Directive
Render each line in the rows below as one string in a JSON list, skipping blank lines and leaving the pictures out.

Information provided
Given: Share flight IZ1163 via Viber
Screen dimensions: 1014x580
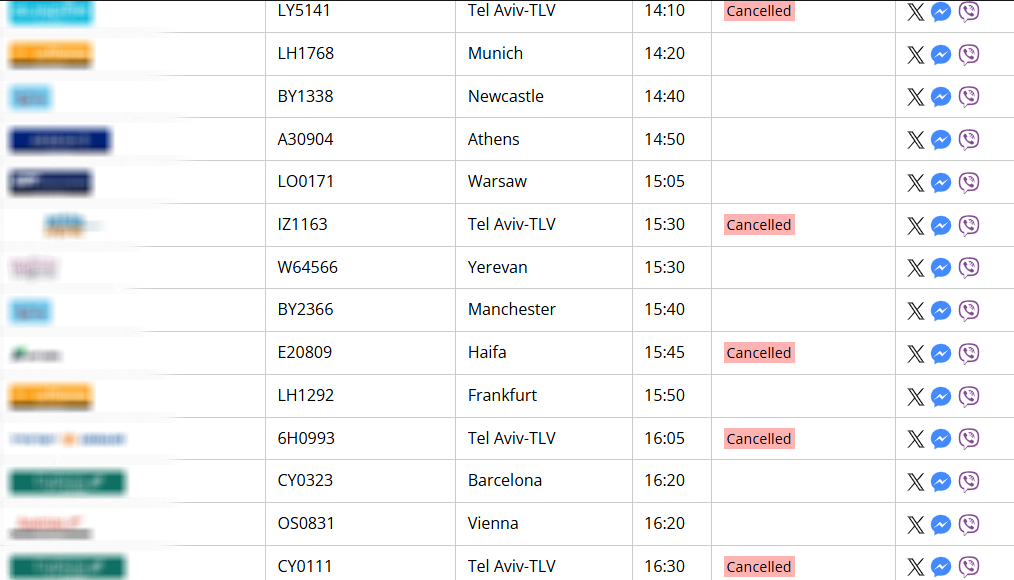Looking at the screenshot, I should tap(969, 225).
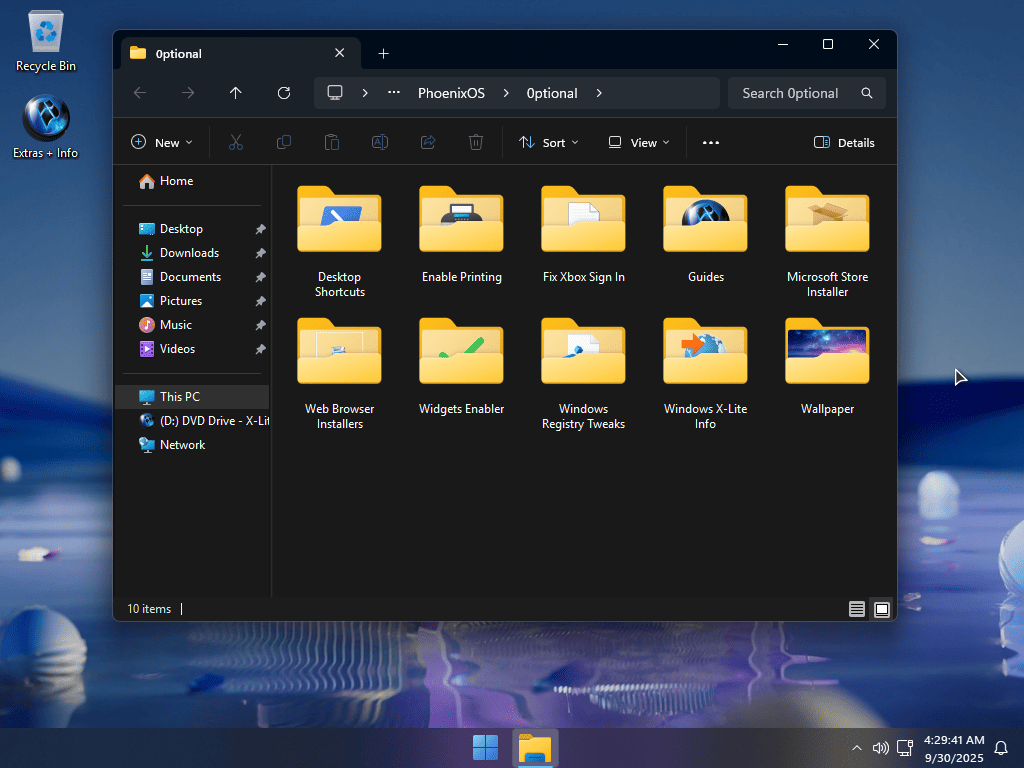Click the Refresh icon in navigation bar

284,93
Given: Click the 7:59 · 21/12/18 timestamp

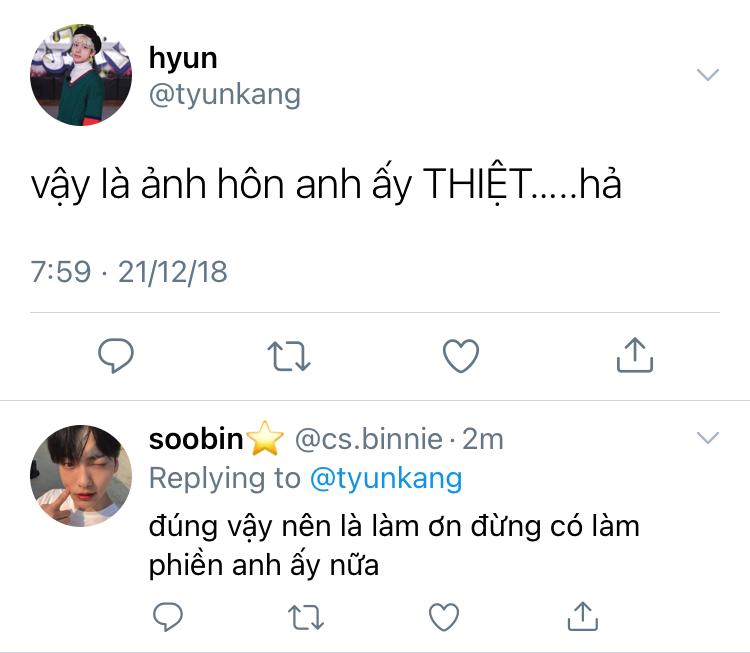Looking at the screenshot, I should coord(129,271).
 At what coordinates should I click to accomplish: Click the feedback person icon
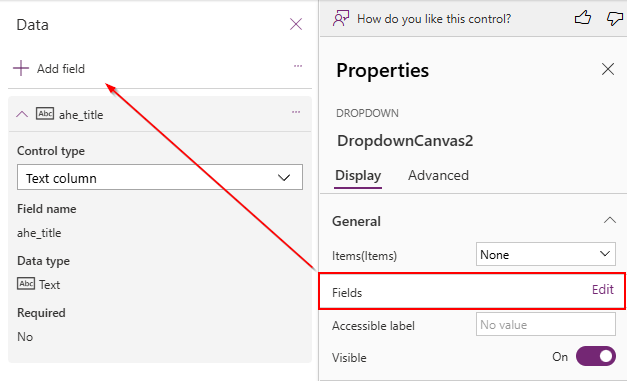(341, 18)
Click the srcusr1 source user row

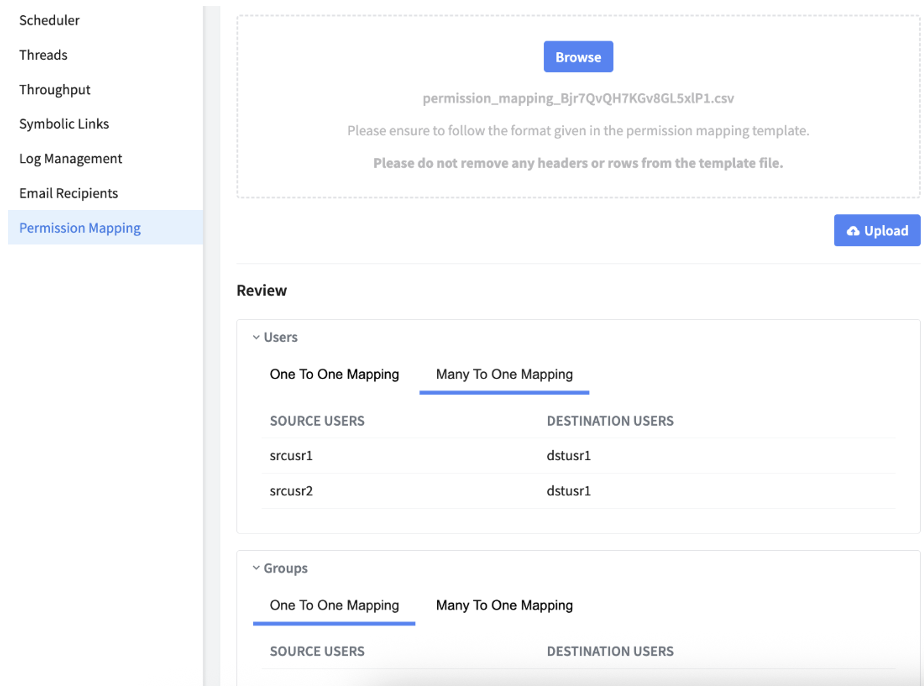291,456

Result of the task
[
  "Given: Share flight IZ1163 via Viber",
  "Screen dimensions: 1014x580",
  "Looking at the screenshot, I should tap(969, 225).",
  "Click the Refresh icon in navigation bar",
  "284,93",
  "Given: Click the 7:59 · 21/12/18 timestamp",
  "Looking at the screenshot, I should coord(129,271).",
  " At what coordinates should I click to accomplish: Click the feedback person icon",
  "(341, 18)",
  "Click the srcusr1 source user row",
  "291,456"
]